No diré aquí lo que, finalmente, el tío moribundo acaba por encontrar, como una moneda de oro, al fondo del fango, ni en qué se impulsa el joven para obviar, o aplazar al menos, el absurdo y seguir hacia delante. Novela humana y profunda, emparentada con lo mejor del existencialismo, La alambrada se aparta de cuanto sea conformismo y distracción (en el peor sentido, en el sentido de no querer advertir lo que ocurre alrededor) y apuesta por una constante incitación al lector para que se detenga a pensar, para que considere lo que es y abra los ojos, sin el recurso fácil a esas ideas que flotan espesas por el aire.

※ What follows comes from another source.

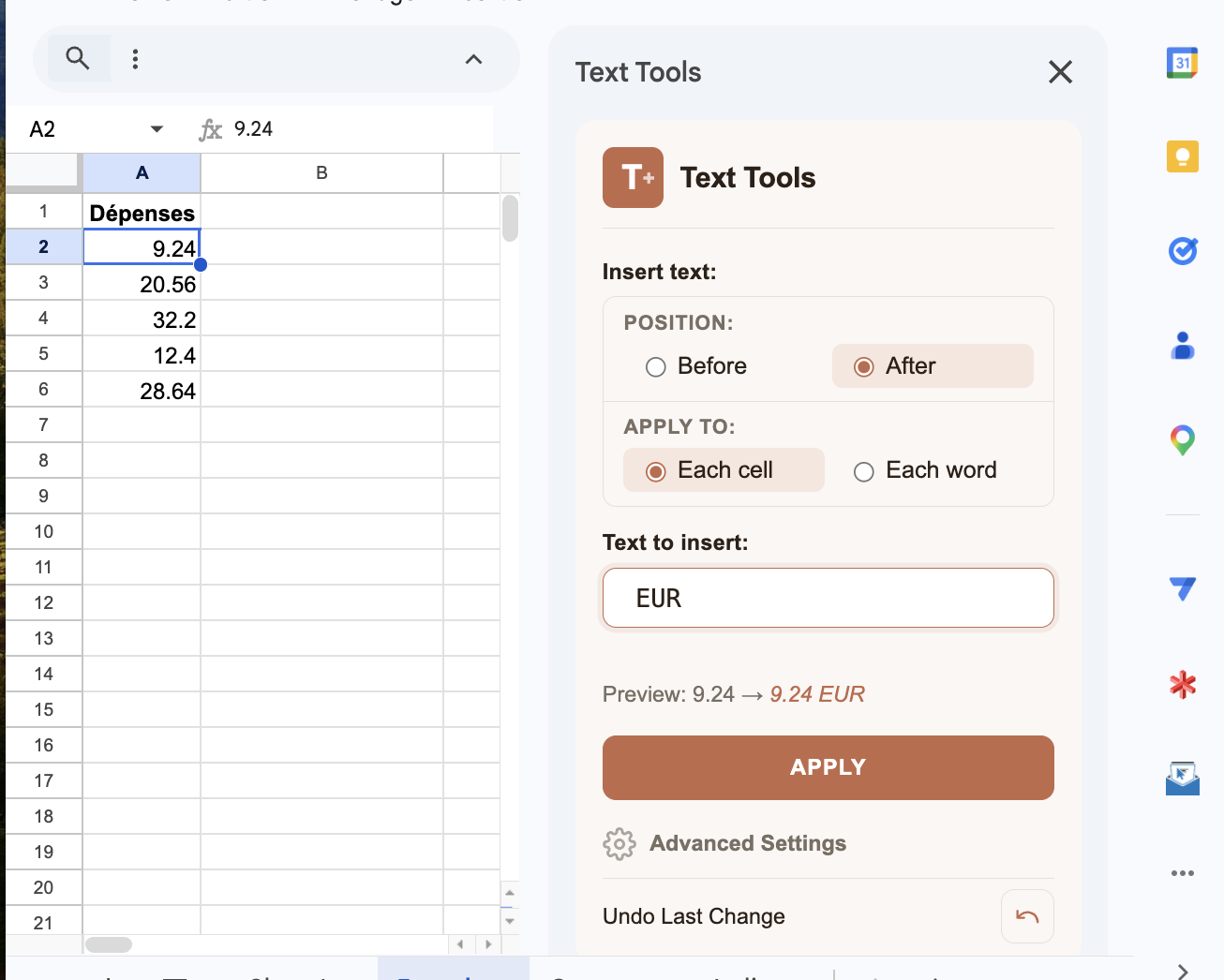1224x980 pixels.
Task: Open the Google Keep side panel
Action: coord(1183,156)
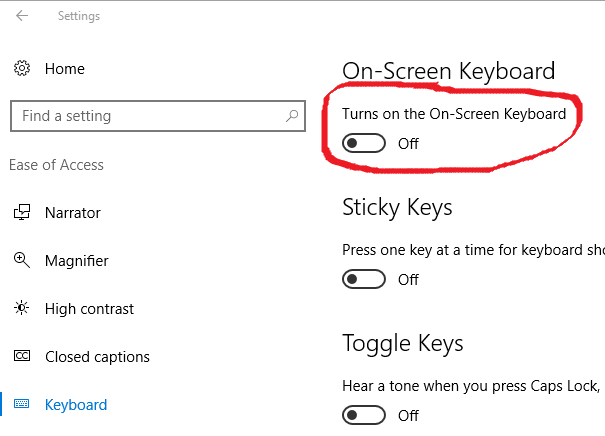Click the Home gear icon

[22, 68]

«Cuando mi tío nos visitaba, yo sentía que un soplo de aire fresco entraba por la puerta. Cuando partía y la puerta se cerraba, la pipa de mi padre (un hombre idealista, el paréntesis es mío, y adepto a los grandes conceptos) recuperaba el espacio perdido. Ahumaba el salón; el humo se deshilachaba por el pasillo, bajo las puertas, flotaba en los dormitorios, ocupaba la casa entera. Todo parecía cubierto de un humo de responsabilidad y compromiso sin fisuras que se adhería a las paredes y las penetraba».